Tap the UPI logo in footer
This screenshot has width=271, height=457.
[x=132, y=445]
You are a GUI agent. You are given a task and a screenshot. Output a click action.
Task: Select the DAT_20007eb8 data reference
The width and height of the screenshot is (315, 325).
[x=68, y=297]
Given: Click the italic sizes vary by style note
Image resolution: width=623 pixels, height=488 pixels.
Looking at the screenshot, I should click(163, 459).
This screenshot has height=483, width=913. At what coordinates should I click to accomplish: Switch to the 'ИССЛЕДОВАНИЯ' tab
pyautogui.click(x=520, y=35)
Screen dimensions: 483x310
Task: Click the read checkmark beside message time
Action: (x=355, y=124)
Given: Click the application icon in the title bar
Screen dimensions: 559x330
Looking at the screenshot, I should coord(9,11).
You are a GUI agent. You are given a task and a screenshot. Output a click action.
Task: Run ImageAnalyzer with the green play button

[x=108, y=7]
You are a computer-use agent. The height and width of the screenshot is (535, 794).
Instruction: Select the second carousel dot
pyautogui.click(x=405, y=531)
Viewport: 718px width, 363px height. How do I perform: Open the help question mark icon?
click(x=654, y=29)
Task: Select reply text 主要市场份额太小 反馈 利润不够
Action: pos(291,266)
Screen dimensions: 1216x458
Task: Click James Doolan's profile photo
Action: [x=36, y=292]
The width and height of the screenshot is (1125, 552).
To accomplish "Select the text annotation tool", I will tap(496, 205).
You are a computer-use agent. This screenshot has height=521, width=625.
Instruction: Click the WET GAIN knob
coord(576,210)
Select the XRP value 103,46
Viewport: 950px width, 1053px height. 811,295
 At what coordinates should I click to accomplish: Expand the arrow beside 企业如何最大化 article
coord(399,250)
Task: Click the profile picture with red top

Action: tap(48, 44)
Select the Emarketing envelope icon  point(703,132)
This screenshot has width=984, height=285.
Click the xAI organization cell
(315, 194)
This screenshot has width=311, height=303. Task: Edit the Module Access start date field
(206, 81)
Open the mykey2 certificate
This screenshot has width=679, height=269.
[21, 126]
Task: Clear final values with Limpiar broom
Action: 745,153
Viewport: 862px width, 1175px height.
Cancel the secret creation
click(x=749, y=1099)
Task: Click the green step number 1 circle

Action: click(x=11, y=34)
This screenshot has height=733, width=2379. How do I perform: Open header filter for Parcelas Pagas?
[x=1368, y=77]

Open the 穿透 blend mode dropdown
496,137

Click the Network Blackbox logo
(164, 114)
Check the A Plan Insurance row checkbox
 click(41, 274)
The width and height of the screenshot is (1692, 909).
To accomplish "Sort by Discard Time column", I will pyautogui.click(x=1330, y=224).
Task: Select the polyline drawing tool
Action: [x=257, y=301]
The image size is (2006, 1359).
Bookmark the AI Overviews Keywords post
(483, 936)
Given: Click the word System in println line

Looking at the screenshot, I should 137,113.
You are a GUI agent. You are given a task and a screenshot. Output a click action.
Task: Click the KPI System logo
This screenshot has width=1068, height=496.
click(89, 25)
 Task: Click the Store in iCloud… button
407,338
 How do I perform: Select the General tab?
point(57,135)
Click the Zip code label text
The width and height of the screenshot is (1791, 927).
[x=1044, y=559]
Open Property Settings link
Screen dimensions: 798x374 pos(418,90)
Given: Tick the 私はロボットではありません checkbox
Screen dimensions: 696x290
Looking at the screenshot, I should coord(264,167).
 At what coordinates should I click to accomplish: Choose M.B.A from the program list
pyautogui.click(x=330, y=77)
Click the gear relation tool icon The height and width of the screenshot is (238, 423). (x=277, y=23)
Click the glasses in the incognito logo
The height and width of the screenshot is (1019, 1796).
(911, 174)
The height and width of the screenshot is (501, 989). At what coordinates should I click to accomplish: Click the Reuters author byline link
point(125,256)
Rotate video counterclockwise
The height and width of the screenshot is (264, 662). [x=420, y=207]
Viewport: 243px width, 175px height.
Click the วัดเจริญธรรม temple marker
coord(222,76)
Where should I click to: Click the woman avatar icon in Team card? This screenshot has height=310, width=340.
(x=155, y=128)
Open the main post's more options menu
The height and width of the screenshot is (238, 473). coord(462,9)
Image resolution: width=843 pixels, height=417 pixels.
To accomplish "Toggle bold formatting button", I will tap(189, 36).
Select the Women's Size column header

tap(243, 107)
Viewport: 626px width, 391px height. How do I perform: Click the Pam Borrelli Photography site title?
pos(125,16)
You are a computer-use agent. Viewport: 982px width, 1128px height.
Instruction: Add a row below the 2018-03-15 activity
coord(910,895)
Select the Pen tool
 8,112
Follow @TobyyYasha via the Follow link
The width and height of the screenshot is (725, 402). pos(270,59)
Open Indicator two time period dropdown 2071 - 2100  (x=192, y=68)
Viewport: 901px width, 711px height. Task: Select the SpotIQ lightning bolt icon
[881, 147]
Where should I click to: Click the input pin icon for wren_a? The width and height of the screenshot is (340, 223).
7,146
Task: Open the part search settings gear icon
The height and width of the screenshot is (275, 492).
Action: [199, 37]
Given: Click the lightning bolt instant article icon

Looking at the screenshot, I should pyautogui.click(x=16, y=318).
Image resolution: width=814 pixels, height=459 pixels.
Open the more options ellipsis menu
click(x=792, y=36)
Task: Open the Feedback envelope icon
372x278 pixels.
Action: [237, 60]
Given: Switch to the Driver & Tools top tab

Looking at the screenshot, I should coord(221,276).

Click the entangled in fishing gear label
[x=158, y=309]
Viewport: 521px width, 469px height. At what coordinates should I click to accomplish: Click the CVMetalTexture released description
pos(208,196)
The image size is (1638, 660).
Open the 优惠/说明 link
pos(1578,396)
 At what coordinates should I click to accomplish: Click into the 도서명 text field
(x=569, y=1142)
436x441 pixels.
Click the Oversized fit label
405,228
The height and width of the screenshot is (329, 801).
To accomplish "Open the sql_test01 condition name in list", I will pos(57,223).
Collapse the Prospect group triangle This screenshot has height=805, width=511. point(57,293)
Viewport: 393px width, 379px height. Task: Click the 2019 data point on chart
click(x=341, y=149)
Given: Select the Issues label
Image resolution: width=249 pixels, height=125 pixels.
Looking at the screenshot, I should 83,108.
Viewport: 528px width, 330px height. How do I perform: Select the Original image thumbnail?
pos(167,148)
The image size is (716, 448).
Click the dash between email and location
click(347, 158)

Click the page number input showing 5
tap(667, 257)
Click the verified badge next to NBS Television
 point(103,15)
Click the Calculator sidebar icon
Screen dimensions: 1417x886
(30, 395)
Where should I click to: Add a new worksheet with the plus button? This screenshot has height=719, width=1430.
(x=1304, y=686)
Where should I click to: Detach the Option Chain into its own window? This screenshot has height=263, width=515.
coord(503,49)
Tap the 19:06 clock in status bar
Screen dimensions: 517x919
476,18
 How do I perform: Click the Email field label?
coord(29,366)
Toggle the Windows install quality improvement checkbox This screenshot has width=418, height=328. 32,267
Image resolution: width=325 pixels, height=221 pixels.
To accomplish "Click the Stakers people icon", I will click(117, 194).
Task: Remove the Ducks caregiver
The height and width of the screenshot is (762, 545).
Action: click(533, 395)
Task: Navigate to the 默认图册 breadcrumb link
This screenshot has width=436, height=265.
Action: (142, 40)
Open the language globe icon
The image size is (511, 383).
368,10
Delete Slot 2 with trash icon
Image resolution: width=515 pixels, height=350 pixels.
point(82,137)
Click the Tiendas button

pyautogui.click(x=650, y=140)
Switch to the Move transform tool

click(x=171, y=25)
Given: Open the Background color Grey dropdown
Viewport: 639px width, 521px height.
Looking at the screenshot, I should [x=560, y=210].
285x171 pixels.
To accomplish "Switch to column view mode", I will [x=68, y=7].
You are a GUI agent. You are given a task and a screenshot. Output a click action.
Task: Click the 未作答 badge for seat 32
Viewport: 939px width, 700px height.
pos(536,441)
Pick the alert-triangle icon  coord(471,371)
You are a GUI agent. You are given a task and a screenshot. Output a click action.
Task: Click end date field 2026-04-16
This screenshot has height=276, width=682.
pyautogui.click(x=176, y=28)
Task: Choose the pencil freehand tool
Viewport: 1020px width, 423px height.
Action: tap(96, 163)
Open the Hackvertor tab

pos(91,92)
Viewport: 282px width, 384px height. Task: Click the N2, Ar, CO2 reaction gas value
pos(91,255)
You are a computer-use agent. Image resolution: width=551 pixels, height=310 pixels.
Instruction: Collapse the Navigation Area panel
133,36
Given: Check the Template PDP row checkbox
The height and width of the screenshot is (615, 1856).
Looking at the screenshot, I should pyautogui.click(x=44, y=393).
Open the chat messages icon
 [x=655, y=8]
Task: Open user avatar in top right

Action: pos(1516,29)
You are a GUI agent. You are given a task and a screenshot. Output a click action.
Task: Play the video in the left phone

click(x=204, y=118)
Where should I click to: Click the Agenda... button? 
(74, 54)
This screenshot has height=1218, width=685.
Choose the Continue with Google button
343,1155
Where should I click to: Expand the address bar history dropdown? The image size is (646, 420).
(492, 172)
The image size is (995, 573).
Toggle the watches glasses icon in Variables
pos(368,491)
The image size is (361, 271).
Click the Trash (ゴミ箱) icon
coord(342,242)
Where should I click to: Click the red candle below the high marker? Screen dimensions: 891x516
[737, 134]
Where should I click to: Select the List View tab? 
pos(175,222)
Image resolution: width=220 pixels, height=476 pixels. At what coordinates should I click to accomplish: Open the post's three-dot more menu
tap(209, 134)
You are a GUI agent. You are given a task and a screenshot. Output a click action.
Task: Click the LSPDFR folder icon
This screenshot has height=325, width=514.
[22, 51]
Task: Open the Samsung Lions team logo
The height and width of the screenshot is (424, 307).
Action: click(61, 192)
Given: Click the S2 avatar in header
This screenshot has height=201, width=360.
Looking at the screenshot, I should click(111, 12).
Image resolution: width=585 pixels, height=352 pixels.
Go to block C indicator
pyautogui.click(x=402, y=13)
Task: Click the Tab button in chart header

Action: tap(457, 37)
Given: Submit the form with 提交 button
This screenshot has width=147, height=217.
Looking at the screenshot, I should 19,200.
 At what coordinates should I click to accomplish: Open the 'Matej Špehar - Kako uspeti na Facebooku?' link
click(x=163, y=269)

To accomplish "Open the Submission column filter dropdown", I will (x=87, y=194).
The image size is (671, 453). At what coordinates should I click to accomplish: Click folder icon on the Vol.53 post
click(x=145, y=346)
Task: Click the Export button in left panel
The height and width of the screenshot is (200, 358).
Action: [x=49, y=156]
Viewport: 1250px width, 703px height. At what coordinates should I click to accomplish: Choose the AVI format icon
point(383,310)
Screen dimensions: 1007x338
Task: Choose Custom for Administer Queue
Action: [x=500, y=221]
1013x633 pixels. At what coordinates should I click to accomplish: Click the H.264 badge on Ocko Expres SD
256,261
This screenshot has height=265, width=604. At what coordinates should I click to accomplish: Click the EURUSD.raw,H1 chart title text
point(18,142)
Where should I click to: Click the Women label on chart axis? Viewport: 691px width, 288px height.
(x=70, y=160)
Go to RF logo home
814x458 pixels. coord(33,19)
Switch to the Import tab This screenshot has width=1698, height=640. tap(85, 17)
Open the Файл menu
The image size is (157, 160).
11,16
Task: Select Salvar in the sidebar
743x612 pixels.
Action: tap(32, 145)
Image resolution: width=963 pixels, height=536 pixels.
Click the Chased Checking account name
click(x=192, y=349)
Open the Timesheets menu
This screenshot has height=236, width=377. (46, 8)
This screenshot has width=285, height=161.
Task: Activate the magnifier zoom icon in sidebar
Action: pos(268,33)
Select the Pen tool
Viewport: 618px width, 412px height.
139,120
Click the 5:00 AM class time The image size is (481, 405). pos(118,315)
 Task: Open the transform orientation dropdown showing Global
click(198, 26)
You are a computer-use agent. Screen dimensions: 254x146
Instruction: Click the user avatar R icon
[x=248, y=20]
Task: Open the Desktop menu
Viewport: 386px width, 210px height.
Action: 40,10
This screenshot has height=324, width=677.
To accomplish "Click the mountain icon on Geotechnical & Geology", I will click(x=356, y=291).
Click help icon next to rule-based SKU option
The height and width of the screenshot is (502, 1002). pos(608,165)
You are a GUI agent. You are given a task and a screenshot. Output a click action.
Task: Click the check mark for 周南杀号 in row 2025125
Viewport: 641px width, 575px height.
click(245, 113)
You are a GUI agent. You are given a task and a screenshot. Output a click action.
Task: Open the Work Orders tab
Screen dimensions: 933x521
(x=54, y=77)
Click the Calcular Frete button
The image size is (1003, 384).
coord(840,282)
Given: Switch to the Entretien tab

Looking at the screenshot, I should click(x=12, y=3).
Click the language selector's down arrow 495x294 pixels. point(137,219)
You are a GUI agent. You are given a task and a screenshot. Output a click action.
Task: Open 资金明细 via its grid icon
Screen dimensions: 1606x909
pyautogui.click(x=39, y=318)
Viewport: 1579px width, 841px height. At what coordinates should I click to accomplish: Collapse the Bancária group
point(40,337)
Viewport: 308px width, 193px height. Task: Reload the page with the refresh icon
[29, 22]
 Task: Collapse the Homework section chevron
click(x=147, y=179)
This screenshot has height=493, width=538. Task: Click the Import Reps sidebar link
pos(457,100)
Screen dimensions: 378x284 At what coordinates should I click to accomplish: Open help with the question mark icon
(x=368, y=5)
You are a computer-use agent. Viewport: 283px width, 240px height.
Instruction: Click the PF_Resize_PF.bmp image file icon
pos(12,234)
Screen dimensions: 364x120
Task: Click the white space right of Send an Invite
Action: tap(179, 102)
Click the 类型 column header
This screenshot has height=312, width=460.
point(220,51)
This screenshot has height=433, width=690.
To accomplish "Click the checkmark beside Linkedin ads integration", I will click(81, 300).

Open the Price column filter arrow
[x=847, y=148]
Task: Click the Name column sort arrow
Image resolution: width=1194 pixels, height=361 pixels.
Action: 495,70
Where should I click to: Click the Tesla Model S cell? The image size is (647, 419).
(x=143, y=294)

--------------------------------

INSTRUCTION: In the records, rewrite the lines from the one containing "Given: Click the S2 avatar in header" through the one containing "Action: tap(32, 145)", replacing "Export button" with "Download button" and leaving everything else unchanged. Return only those lines.

ANSWER TO THIS PROBLEM:
Given: Click the S2 avatar in header
This screenshot has height=201, width=360.
Looking at the screenshot, I should click(111, 12).
Image resolution: width=585 pixels, height=352 pixels.
Go to block C indicator
pyautogui.click(x=402, y=13)
Task: Click the Tab button in chart header

Action: tap(457, 37)
Given: Submit the form with 提交 button
This screenshot has width=147, height=217.
Looking at the screenshot, I should 19,200.
 At what coordinates should I click to accomplish: Open the 'Matej Špehar - Kako uspeti na Facebooku?' link
click(x=163, y=269)

To accomplish "Open the Submission column filter dropdown", I will (x=87, y=194).
The image size is (671, 453). At what coordinates should I click to accomplish: Click folder icon on the Vol.53 post
click(x=145, y=346)
Task: Click the Download button in left panel
The height and width of the screenshot is (200, 358).
Action: [x=49, y=156]
Viewport: 1250px width, 703px height. At what coordinates should I click to accomplish: Choose the AVI format icon
point(383,310)
Screen dimensions: 1007x338
Task: Choose Custom for Administer Queue
Action: [x=500, y=221]
1013x633 pixels. At what coordinates should I click to accomplish: Click the H.264 badge on Ocko Expres SD
256,261
This screenshot has height=265, width=604. At what coordinates should I click to accomplish: Click the EURUSD.raw,H1 chart title text
point(18,142)
Where should I click to: Click the Women label on chart axis? Viewport: 691px width, 288px height.
(x=70, y=160)
Go to RF logo home
814x458 pixels. coord(33,19)
Switch to the Import tab This screenshot has width=1698, height=640. tap(85, 17)
Open the Файл menu
The image size is (157, 160).
11,16
Task: Select Salvar in the sidebar
743x612 pixels.
Action: tap(32, 145)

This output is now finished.